BEGIN RECORDS TO PROCESS

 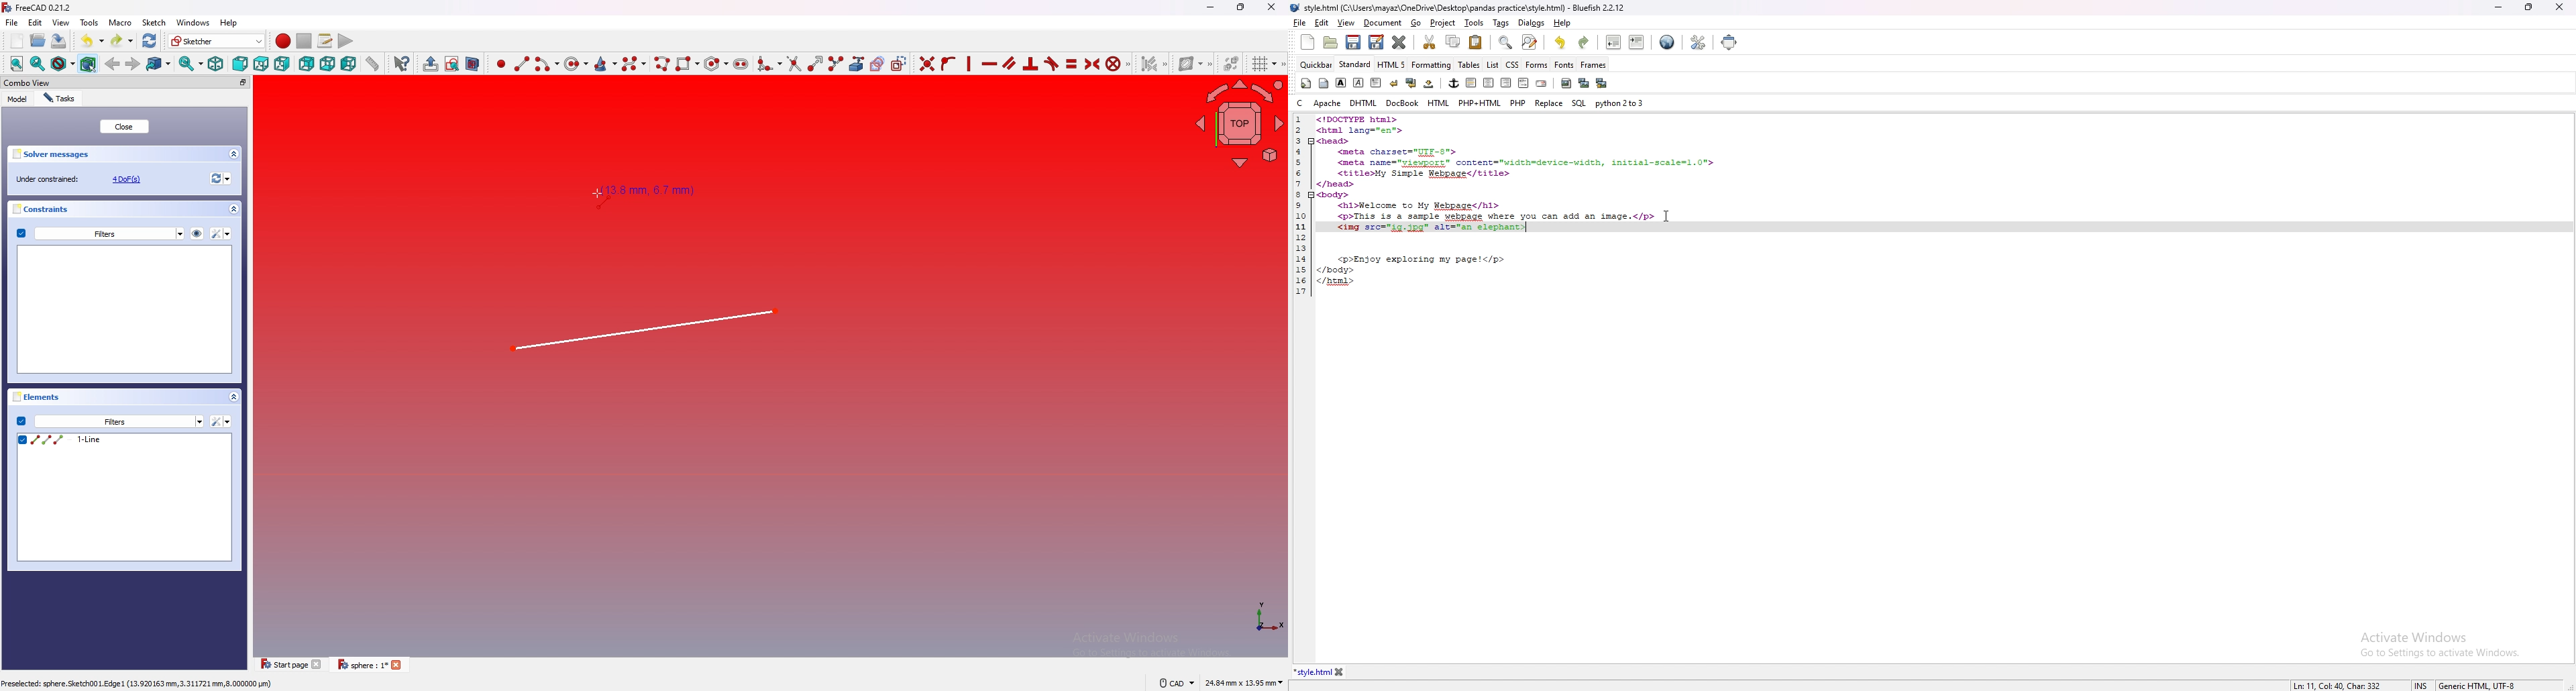 What do you see at coordinates (1152, 64) in the screenshot?
I see `Select associated constraints` at bounding box center [1152, 64].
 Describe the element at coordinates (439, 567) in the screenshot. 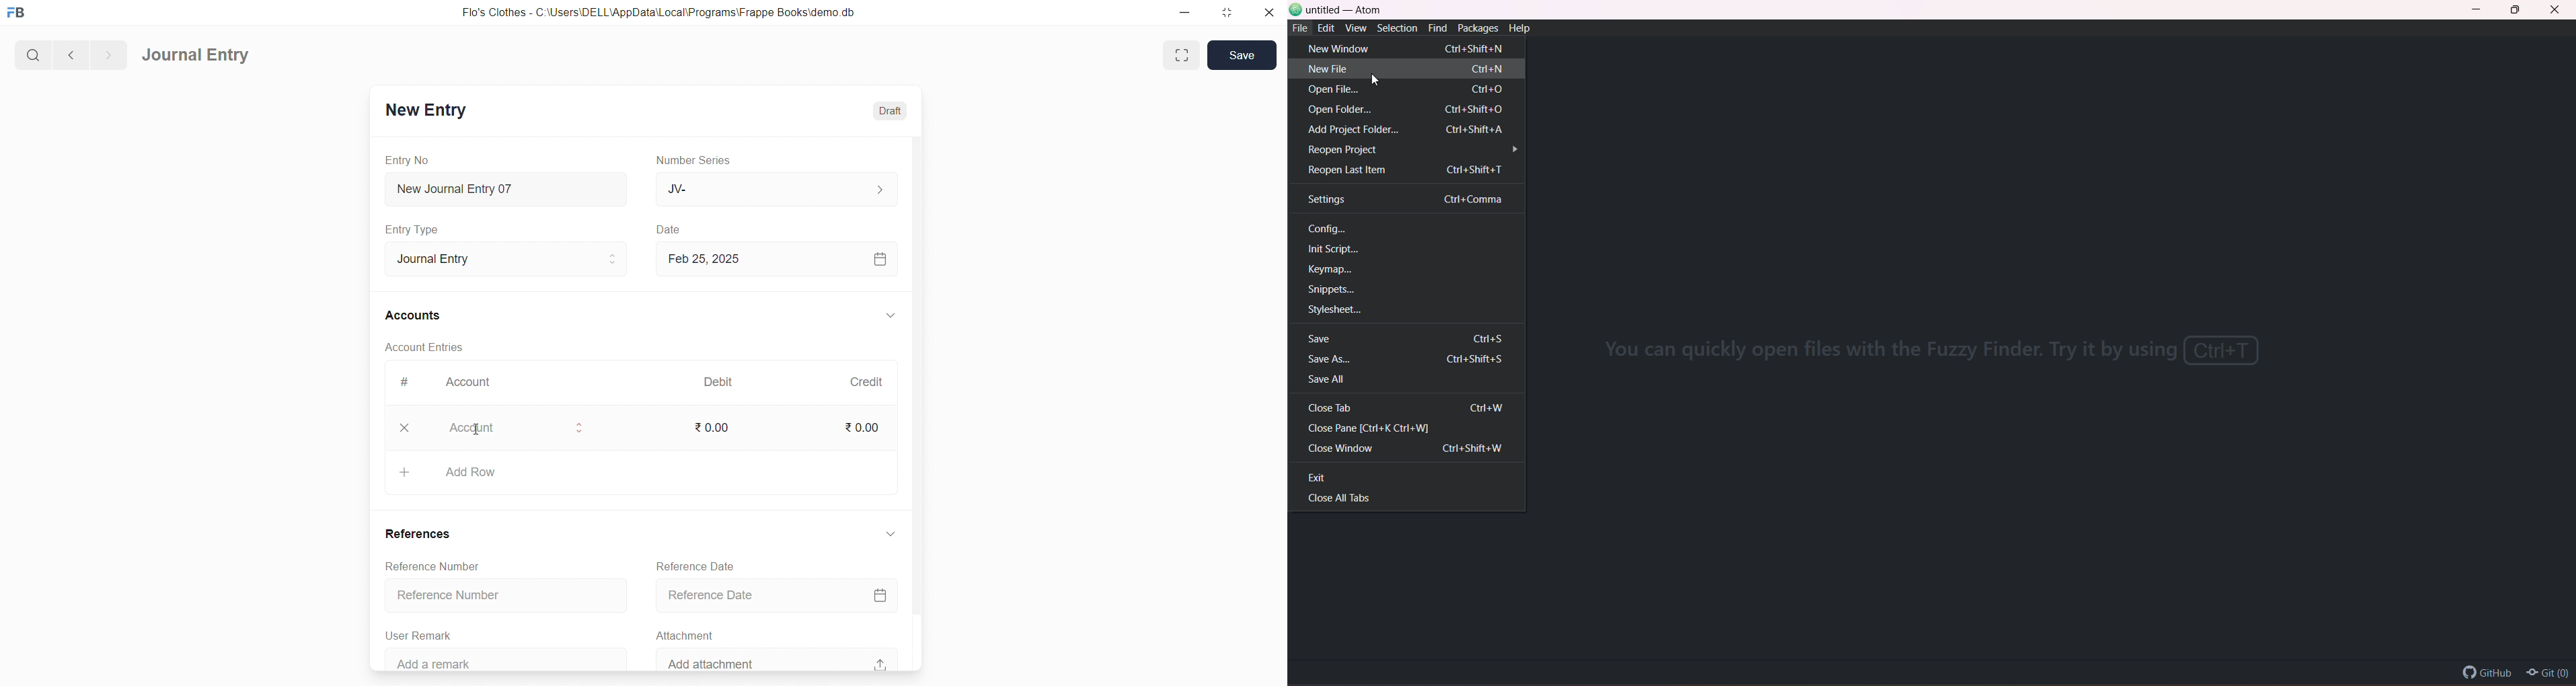

I see `Reference Number` at that location.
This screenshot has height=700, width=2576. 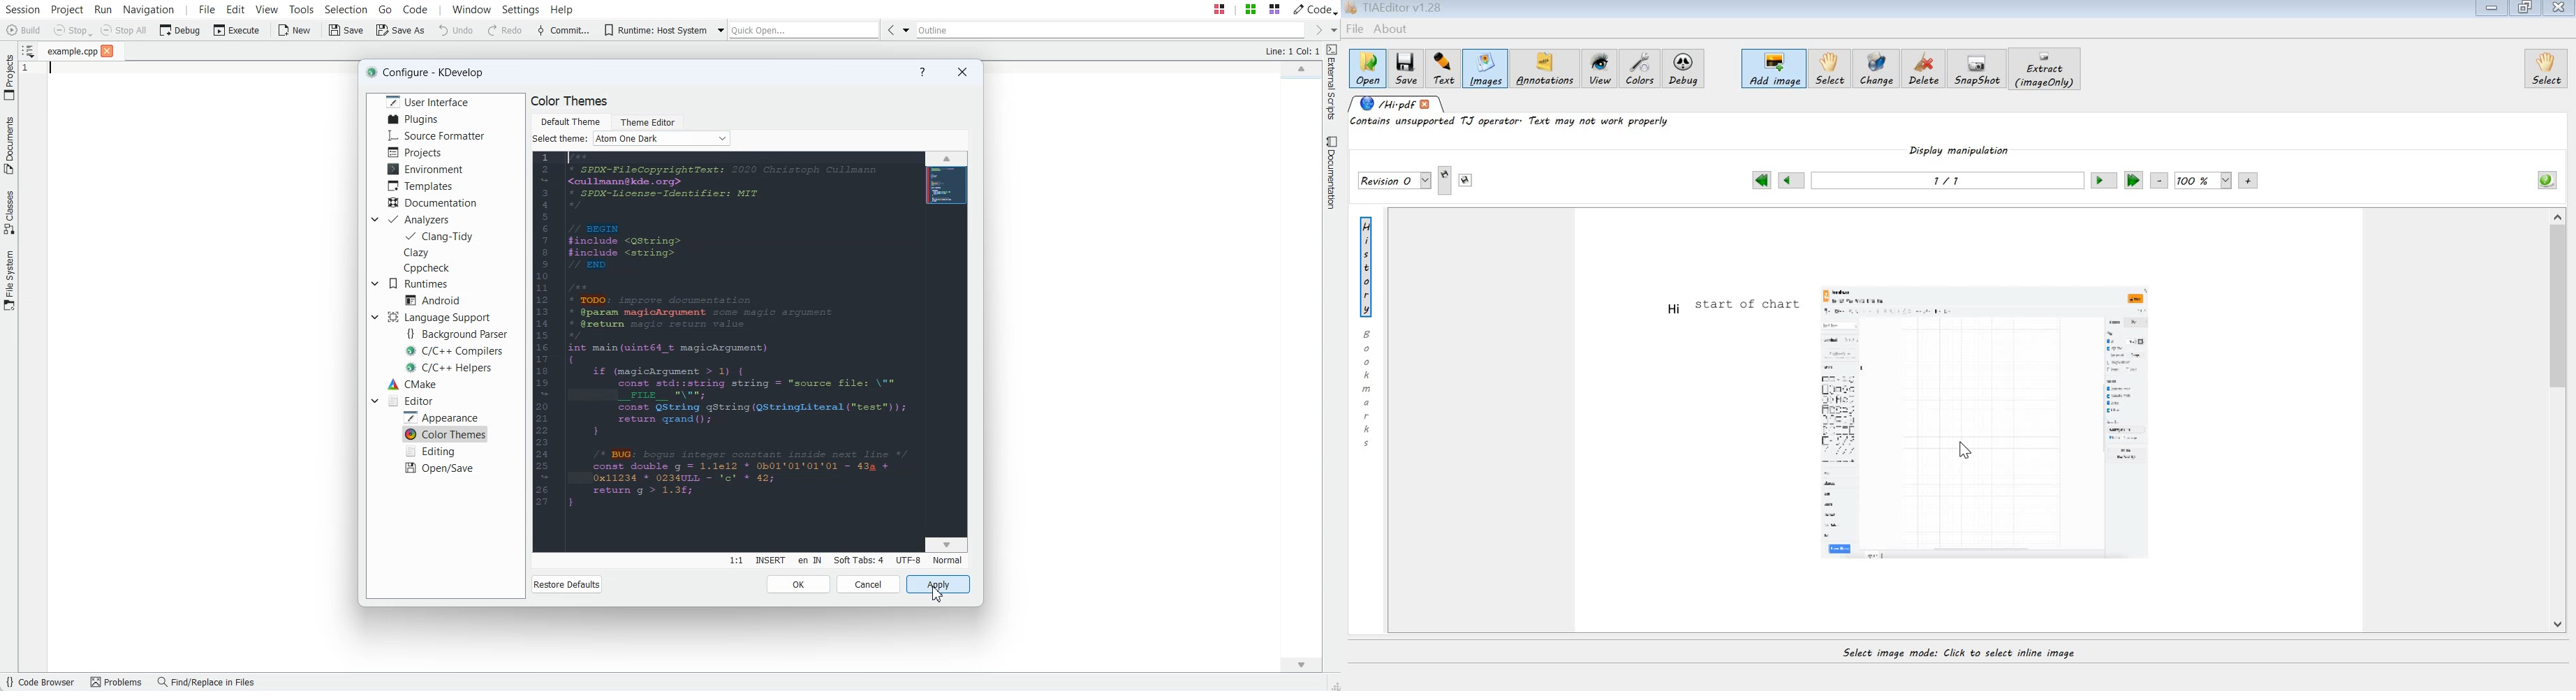 What do you see at coordinates (804, 30) in the screenshot?
I see `Quick Open` at bounding box center [804, 30].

END RECORDS TO PROCESS

* _WHAT THE EXERCISE ASKS_: Format the data as a Markdown table with the columns Row and Line, starting at the beginning of the data and ending at the line that contains "at that location.", with both ends included. Omit blank lines and leave the pictures out of the answer.

* _EXERCISE ANSWER_:
| Row | Line |
|---|---|
| 1 |   What do you see at coordinates (1152, 64) in the screenshot? |
| 2 | I see `Select associated constraints` at bounding box center [1152, 64]. |
| 3 |  Describe the element at coordinates (439, 567) in the screenshot.  |
| 4 | I see `Reference Number` at that location. |